--- Data for review Enclosed Below ---
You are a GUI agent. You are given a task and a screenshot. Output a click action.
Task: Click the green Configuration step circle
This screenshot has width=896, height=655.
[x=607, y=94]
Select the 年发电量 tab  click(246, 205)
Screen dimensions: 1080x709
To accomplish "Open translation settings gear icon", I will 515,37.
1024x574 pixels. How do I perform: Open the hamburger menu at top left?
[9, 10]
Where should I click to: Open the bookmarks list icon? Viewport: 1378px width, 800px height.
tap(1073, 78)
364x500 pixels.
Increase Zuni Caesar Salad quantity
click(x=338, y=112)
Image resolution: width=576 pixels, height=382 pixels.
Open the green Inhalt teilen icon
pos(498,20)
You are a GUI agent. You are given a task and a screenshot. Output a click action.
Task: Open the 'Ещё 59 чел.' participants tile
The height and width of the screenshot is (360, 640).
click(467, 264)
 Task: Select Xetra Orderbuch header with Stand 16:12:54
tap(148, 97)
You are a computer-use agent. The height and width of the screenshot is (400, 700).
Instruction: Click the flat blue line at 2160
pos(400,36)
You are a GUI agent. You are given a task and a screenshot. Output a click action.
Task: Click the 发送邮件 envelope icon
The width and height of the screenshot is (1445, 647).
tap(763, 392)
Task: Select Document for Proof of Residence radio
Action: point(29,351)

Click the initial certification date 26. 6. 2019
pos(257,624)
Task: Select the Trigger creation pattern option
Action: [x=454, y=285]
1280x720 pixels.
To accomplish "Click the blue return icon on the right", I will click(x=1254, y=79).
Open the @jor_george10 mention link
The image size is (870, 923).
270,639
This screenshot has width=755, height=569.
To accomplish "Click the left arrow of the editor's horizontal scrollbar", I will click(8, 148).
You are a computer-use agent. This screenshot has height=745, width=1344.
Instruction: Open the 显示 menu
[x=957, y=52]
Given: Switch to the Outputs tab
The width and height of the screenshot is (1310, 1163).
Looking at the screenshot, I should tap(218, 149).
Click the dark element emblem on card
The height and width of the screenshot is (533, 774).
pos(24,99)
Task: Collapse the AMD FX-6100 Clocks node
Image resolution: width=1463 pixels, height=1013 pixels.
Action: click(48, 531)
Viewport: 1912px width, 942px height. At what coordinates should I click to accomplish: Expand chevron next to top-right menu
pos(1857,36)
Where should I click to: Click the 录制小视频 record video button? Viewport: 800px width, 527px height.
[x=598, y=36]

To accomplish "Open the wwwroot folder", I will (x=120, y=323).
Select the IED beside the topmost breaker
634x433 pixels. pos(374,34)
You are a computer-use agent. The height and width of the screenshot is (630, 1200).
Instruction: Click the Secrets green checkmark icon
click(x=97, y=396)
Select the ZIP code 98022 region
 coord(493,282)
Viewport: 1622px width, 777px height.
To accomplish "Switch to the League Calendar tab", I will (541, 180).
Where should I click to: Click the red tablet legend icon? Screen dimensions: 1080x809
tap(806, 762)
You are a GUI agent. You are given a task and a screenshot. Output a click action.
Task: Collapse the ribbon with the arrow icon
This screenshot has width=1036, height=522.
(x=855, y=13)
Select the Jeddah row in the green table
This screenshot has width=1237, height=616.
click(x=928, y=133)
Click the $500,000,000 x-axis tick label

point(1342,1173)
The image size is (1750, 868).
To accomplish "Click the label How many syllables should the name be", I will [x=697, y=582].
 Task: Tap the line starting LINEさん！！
--- End of Enclosed Data for review ---
# Exercise prompt:
What you give back must be the stretch above, starting at the line with "The height and width of the screenshot is (360, 640)." and ending at the line with "1280x720 pixels.", copied exactly.

# Output of the task:
The height and width of the screenshot is (360, 640).
click(467, 264)
 Task: Select Xetra Orderbuch header with Stand 16:12:54
tap(148, 97)
You are a computer-use agent. The height and width of the screenshot is (400, 700).
Instruction: Click the flat blue line at 2160
pos(400,36)
You are a GUI agent. You are given a task and a screenshot. Output a click action.
Task: Click the 发送邮件 envelope icon
The width and height of the screenshot is (1445, 647).
tap(763, 392)
Task: Select Document for Proof of Residence radio
Action: point(29,351)

Click the initial certification date 26. 6. 2019
pos(257,624)
Task: Select the Trigger creation pattern option
Action: [x=454, y=285]
1280x720 pixels.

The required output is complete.